● **EXTRAIT DU TEXTE**:
# Capture d'informations à partir des lettres majuscules avec l'embedding de caractères


Une autre amélioration potentielle consiste à appliquer l'embedding de caractères. Une représentation d'embeddings de mots pré-entraînée, telle que word2vec, peut nécessiter de transformer les mots en minuscules. Pourtant, comme le font les humains, les lettres majuscules contiennent des informations utiles pour déterminer si un mot est une entité nommée ou non. Par conséquent, dans ce notebook, nous incluons l'embedding au niveau des caractères avec Convolutional Neural Network (CNN). 

In [None]:
from google.colab import drive
drive.mount("/content/gdrive")

import warnings
warnings.simplefilter(action='ignore', category=FutureWarning)

In [1]:
!pip install torchtext==0.6.0

import time
import torch
from torch import nn
from torch.optim import Adam
from torchtext.data import Field, NestedField, BucketIterator
from torchtext.datasets import SequenceTaggingDataset
from torchtext.vocab import Vocab
from collections import Counter

import torch
import torch.nn as nn
import torch.optim as optim

from torchtext import data
from torchtext import datasets

import spacy
import numpy as np
import pandas as pd

import time
import random
import string
from itertools import chain



## Préparer les données

Torchtext fournit une classe pratique pour gérer une entrée basée sur des caractères appelée `NestedField`. Pour inclure les caractères en tant que `NestedField`, nous devons créer une sorte de conteneur ` char_nesting_field`, puis spécifier cet objet comme paramètre pour le `NestedField`.

● **À COMPLÉTER**:
1. Reproduisez à l'identique toutes les lignes sur l'emplacement des cibles, en laissant les images de côté.
2. Donnez la suite du texte sur l'embedding de caractères.
Les lignes n'ont aucun rapport avec le texte.

Lignes sur l'emplacement des cibles:
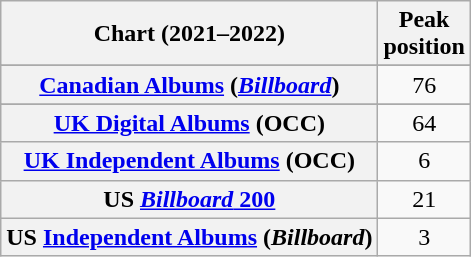
UK Digital Albums (OCC) [190, 123]
Chart (2021–2022) [190, 34]
6 [424, 161]
76 [424, 85]
US Independent Albums (Billboard) [190, 237]
Canadian Albums (Billboard) [190, 85]
21 [424, 199]
3 [424, 237]
UK Independent Albums (OCC) [190, 161]
US Billboard 200 [190, 199]
Peakposition [424, 34]
64 [424, 123]
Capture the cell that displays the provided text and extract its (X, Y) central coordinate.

● **RÉPONSES DONNÉES**:
1.
UK Digital Albums (OCC) [190, 123]
Chart (2021–2022) [190, 34]
6 [424, 161]
76 [424, 85]
US Independent Albums (Billboard) [190, 237]
Canadian Albums (Billboard) [190, 85]
21 [424, 199]
3 [424, 237]
UK Independent Albums (OCC) [190, 161]
US Billboard 200 [190, 199]
Peakposition [424, 34]
64 [424, 123]
Capture the cell that displays the provided text and extract its (X, Y) central coordinate.

2.
Pour la tokenisation, on utilise la fonction intégrée `list` pour transformer le mot en caractères. La fonction de tokenisation peut être spécifiée dans le conteneur `Field`. 

On construit également le vocabulaire pour le `char_field`

In [2]:
# pour la reproductibilité
SEED = 1234

random.seed(SEED)
np.random.seed(SEED)
torch.manual_seed(SEED)
torch.backends.cudnn.deterministic = True

In [3]:
TEXT = data.Field(lower = True) 
TAG = data.Field(unk_token = None) # les tags sont tous connus on a alors unk_token = None
CHAR_NESTING= Field(tokenize=list)
CHAR = NestedField(CHAR_NESTING) 

In [4]:
train_data, valid_data, test_data = data.TabularDataset.splits(
        path="data_ner/",
        train="train.csv",
        validation="valid.csv",
        test="test.csv", format='csv', skip_header=True,
        fields=(
            (("text", "char"), (TEXT, CHAR)), 
            ("tag", TAG)
        )
    )

In [5]:
print(f"Number of training examples: {len(train_data)}")
print(f"Number of validation examples: {len(valid_data)}")
print(f"Number of testing examples: {len(test_data)}")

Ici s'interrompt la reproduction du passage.